Suppose you owe Brown $10.00, and you owe Jones $5.00.

Then suppose Brown owes you $5.00, and owes Jones $4.00.

Then suppose Jones owes you $3.00, and owes Brown $5.00.

Now, instead of each of you going around to two other places, you three meet in a certain conveniently located room to square, or clear up, accounts. This saves time and steps. A clerk is in this room to do the sums for you.

With a little addition and subtraction he has the following:

You owe Brown and Jones together$15.00
Brown and Jones together owe you 8.00
Therefore, you owe Brown and Jones together$7.00
You and Jones together owe Brown$15.00
Brown owes you and Jones together 9.00
Therefore, you and Jones together owe Brown$6.00
You and Brown together owe Jones$9.00
Jones owes you and Brown together 8.00
Therefore, you and Brown together owe Jones$1.00

The clerk then announces that you owe $7.00 here; Mr. Brown is entitled to receive $6.00, and Mr. Jones is entitled to $1.00. Then he gives Mr. Brown an order on you for $6.00, and Mr. Jones an order for $1.00. Nothing complex about this if you know how to add and subtract.

Now just substitute for your name, the First National Bank; for Brown's, the Second National Bank; for Jones', the Third National Bank. Then put the figures up into the thousands or hundreds of thousands of dollars in place of the small ones given above.
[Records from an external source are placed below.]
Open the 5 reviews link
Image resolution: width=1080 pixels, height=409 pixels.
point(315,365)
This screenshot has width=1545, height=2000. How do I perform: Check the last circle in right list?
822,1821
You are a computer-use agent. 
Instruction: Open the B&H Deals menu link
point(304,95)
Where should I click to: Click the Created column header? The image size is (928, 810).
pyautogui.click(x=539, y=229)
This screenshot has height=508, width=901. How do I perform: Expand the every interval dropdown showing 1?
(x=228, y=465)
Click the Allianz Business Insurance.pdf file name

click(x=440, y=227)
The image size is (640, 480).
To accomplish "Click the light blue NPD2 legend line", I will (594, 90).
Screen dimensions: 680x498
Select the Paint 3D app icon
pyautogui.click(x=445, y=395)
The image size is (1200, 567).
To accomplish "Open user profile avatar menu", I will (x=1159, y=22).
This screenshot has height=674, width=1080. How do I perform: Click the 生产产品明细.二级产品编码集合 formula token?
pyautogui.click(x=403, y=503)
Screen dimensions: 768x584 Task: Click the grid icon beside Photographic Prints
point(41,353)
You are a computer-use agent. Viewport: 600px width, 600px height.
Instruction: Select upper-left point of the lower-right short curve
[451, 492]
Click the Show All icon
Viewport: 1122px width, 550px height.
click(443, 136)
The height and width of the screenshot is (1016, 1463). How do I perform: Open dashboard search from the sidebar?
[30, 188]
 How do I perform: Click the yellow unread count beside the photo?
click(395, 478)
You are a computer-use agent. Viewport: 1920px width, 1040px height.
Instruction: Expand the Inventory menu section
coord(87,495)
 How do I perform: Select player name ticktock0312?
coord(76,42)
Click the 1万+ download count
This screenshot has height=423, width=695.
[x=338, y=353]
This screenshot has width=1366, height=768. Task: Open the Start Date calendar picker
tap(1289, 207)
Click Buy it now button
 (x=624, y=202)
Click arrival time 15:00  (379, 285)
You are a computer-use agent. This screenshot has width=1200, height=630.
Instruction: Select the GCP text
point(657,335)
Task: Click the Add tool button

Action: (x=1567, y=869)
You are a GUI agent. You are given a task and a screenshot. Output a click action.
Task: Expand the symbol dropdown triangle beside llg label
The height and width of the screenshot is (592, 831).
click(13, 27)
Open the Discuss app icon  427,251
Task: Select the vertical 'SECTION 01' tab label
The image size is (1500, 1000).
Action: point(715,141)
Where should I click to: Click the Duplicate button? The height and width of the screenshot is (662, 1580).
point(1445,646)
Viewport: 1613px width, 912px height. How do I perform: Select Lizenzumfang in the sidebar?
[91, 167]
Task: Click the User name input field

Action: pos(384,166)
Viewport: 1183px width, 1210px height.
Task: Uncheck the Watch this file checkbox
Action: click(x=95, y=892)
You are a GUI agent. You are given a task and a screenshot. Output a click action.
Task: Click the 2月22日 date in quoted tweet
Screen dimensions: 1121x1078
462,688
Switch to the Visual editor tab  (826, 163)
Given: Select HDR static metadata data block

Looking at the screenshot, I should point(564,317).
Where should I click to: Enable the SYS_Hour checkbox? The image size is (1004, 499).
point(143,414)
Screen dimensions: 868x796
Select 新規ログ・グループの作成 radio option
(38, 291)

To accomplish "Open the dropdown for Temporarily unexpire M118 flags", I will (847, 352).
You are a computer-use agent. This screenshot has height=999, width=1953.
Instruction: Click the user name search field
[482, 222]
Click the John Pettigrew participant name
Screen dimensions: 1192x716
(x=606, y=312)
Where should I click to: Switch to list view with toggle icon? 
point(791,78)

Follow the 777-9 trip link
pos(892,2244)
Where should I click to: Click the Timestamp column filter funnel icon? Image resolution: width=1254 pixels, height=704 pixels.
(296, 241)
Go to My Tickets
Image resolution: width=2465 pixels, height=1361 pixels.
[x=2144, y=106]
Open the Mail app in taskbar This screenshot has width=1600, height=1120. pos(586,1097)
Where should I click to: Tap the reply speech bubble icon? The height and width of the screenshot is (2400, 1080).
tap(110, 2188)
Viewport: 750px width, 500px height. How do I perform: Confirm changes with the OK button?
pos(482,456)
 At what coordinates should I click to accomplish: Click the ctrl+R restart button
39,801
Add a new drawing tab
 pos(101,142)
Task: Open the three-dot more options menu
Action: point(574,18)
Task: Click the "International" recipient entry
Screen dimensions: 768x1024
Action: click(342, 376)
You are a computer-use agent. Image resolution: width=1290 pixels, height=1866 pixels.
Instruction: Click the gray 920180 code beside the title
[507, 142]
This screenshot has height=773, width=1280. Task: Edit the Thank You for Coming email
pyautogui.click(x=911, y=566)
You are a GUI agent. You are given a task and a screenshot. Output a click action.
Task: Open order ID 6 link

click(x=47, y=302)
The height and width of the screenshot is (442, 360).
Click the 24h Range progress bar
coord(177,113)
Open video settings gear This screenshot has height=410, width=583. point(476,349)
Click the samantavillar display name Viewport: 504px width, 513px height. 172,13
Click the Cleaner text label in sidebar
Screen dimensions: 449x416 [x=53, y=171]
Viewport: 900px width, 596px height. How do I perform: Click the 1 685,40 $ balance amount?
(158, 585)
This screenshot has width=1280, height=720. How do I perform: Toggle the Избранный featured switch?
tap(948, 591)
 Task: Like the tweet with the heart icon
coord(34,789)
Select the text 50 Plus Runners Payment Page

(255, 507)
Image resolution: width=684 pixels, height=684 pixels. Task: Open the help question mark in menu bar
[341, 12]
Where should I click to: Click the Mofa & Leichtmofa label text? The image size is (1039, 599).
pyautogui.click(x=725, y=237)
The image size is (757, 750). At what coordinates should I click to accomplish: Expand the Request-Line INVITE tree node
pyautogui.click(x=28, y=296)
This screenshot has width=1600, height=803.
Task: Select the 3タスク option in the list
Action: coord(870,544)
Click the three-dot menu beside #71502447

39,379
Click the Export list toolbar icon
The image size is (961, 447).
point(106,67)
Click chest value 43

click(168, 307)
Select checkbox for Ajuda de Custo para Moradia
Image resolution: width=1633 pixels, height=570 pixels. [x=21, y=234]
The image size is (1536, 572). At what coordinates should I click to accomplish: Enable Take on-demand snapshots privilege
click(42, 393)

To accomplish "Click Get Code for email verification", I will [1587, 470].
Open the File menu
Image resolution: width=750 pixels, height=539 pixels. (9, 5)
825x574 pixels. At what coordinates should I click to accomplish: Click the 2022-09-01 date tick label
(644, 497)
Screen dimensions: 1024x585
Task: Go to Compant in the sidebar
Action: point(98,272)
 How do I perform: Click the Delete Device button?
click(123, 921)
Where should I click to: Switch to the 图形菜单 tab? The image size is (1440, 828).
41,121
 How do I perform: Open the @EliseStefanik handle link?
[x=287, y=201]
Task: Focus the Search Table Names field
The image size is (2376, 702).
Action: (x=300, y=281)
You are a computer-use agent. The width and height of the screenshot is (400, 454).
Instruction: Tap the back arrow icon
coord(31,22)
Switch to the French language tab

Then name the room where you met, the Clearing House, and call the clerk who did the sums, the Clearing House Manager. Then call the orders he has given, the Clearing House Manager's checks. No matter how many banks in any one city, or how large the figures, this simple method of settling is in operation daily.

Say there are twenty banks in your city. Your bank receives through the mails, and from its local depositors, numbers of checks on the other nineteen banks in the same town. The clerk, who goes to the Clearing House, and his assistants, assort these checks into nineteen different piles. Each bank goes by a number at the Clearing House. Then these checks are stamped on the back about like this—"Paid through the —— Clearing House"; then follows the date, and name, and number of the bank which sends them. These nineteen piles of checks are added up into nineteen different totals; the checks on each bank being kept in separate bundles. The nineteen totals are added into one grand total. The clerk then starts for the Clearing House with nineteen bundles of checks; and a sheet which shows how much his bank has against each of the other banks; and the grand total it has against all the other banks combined. Therefore, at a certain hour, generally noon, on each day, twenty clerks, one from each bank, meet at the Clearing House. Each one takes his stand at his desk. When the manager taps the bell, every clerk makes the round of all the other desks, and leaves the bundle of checks he has against each bank with a slip showing the total amount of the package. When this is over, each desk has nineteen bundles of checks on it and nineteen slips showing the different totals.

Each clerk then adds up these nineteen totals, and the grand total resulting shows what all the other banks have against his bank. He then reports two amounts to the Manager of the Clearing House,—the grand total of the checks he has brought in, and the grand total of the checks which have been brought in against him.